Ciudad
Juárez, la cité des mortes
La ville de Juárez, située à la frontière du
Mexique et des États-Unis, est l’une des villes les plus
dangereuses du monde. Elle est devenue en vingt ans la capitale du
crime et de la drogue. Sa particularité ? L'assassinat de milliers
de femmes en toute impunité. Depuis le premier crime en 1993, 4 000
cadavres de femmes violées, torturées et mutilées ont été
retrouvés. 77% des crimes n’ont jamais été résolus.
Comment expliquer une telle situation ?
Plus de 1,5 millions d’habitants vivent dans
cette ville, bastion de l’un des plus importants cartels de drogue
d'Amérique latine, le cartel de Juárez. C’est l’un des points
frontaliers les plus transités de la planète. Avec un trafic de 150
000 personnes par jour, impossible de contrôler pour les autorités.
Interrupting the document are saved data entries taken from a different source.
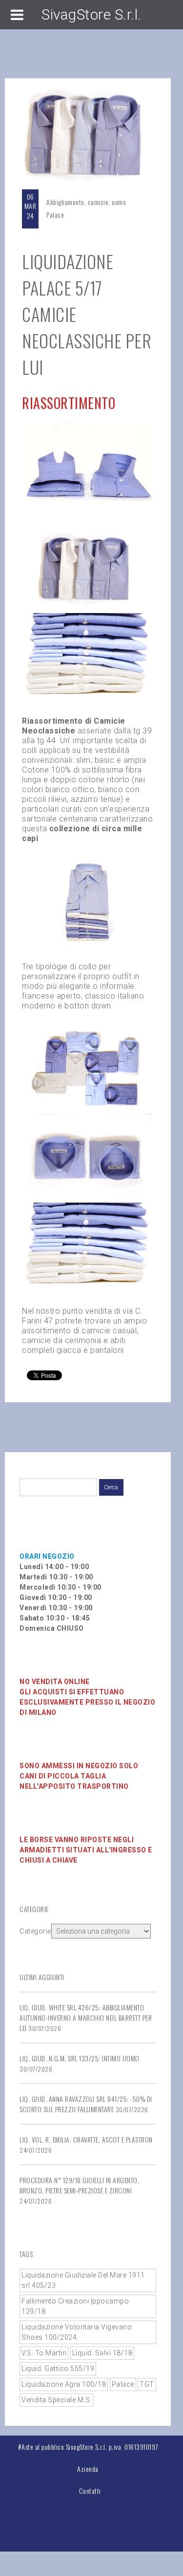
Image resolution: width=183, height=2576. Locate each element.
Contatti (90, 2490)
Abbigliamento (65, 202)
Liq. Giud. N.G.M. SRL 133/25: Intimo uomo (80, 2058)
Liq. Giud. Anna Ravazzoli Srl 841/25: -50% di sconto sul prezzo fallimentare (86, 2104)
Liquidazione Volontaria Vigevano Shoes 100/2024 (76, 2332)
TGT (147, 2384)
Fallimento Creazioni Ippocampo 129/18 (75, 2306)
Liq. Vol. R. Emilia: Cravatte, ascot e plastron (86, 2139)
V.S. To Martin (43, 2353)
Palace (55, 214)
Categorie (35, 1931)
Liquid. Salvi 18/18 (102, 2353)
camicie (98, 202)
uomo (119, 202)
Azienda (88, 2468)
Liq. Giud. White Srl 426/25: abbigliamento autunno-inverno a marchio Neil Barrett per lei (86, 2017)
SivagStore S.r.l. (91, 14)
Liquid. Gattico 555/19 (57, 2368)
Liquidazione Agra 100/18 (63, 2384)
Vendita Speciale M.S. (56, 2400)
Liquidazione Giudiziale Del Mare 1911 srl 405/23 (83, 2280)
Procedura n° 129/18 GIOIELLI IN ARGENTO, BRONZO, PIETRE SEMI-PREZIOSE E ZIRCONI (79, 2185)
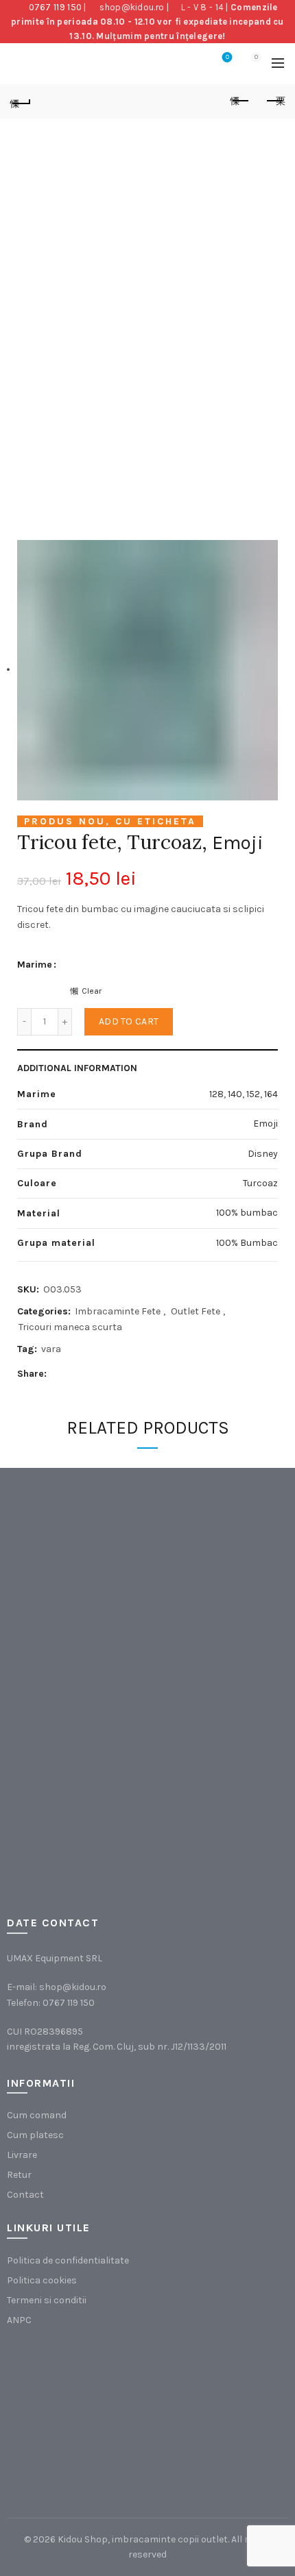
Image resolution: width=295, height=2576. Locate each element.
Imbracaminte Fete (118, 1311)
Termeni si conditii (46, 2300)
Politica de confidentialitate (68, 2260)
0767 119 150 (55, 7)
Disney (263, 1154)
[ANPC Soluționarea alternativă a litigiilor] (76, 2413)
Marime (34, 964)
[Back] (20, 101)
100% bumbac (247, 1212)
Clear (92, 991)
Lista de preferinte (227, 57)
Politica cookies (42, 2280)
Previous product (240, 101)
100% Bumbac (247, 1243)
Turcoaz (260, 1183)
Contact (25, 2194)
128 (216, 1094)
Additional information (77, 1068)
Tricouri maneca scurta (70, 1327)
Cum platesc (35, 2135)
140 (235, 1094)
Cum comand (37, 2115)
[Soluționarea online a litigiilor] (216, 2413)
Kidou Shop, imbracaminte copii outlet (143, 2539)
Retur (19, 2175)
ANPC (19, 2320)
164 (271, 1094)
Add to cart (128, 1021)
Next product (274, 101)
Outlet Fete (195, 1311)
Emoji (237, 842)
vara (51, 1349)
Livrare (22, 2155)
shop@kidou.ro (131, 7)
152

Un tiers de drogue à destination des États-Unis traverse la ville.
Les narcotrafiquants, très présents, font régner un climat de
violence quotidienne.
Qu’est ce qui plaît tant aux habitants de la
ville de Juárez pour y rester ? Le travail ?
En effet, la ville est devenue, grâce à ses
centaines de « maquiladoras » (usines bon marché d’assemblage
délocalisées nord-américaines, européennes et asiatiques), un
pôle industriel et commercial important. Des milliers de
travailleurs viennent ainsi s’installer dans la région dans
l’espoir de trouver un travail, même si celui-ci est mal rémunéré
(6 dollars par jour). Parmi eux, essentiellement des femmes, âgées
entre 15 et 25 ans, qui sont obligées d’arrêter leurs études
pour gagner leur vie. Leur participation de plus en plus active au
marché du travail a augmenté la part de chômage des hommes dans la
région. Et le machisme n'a cessé de se renforcer ces dernières
années. Ces jeunes femmes sont donc indépendantes, mobiles mais
vulnérables. Ce sont des proies faciles à atteindre et difficiles à
protéger.
Malu Garcia est la sœur d’une des nombreuses
jeunes filles assassinées en 2001 en sortant d’une “maquiladora”
de Ciudad Juárez et lutte, comme beaucoup d’autres familles, pour
que justice soit faite. Elle explique que si tant d’assassinats ont
pu être commis sans que rien ne soit fait c’est que les autorités
sont complices de ces crimes. Elles donnent la possibilité de tuer
sans être condamné. C’est clairement le gouvernement mexicain qui
est remis en cause. Mais Malu a de l’espoir: bien que la mort de sa
sœur ne soit peut-être jamais résolue, elle sait que les efforts
des différentes associations auront un jour un résultat.
Depuis les années 1990, les meurtres des femmes
de Ciudad Juárez ont attiré l’attention du monde entier grâce au
travail d’ONG qui dénoncent
les milliers de meurtres non résolus
et cachés par la police. “Casa Amiga” est l’une des ONG les
plus connues mais n’a
pas empêché sa fondatrice Esther
Chavez Cano a d'être froidement assassinée. De nombreux films et
documentaires retracent également le féminicide dont sont victimes
ces femmes, comme le film “Les Oubliées de Juárez” (sorti en
2007) de Gregory Nava qui raconte l’histoire d’une reporter
américaine envoyée par son journal pour enquêter sur ces
disparitions.
Heureusement quelques arrêtés internationaux ont
été établis à l’encontre du gouvernement mexicain suite à son
évidente inaction face à ces crimes. Il aura fallu dix ans pour que
le gouvernement se sépare de ses membres corrompus et pour qu'il
réagisse enfin contre ce féminicide. Dans une ville où règne la
violence et la drogue, il est difficile pour les autorités d'assurer
la sécurité et encore plus difficile d’élucider les meurtres
lorsque ceux-ci n'ont pas été traités rigoureusement dès le
début. La situation est loin d'être résolue et Ciudad Juárez
demeure toujours “la ville qui tue les femmes”.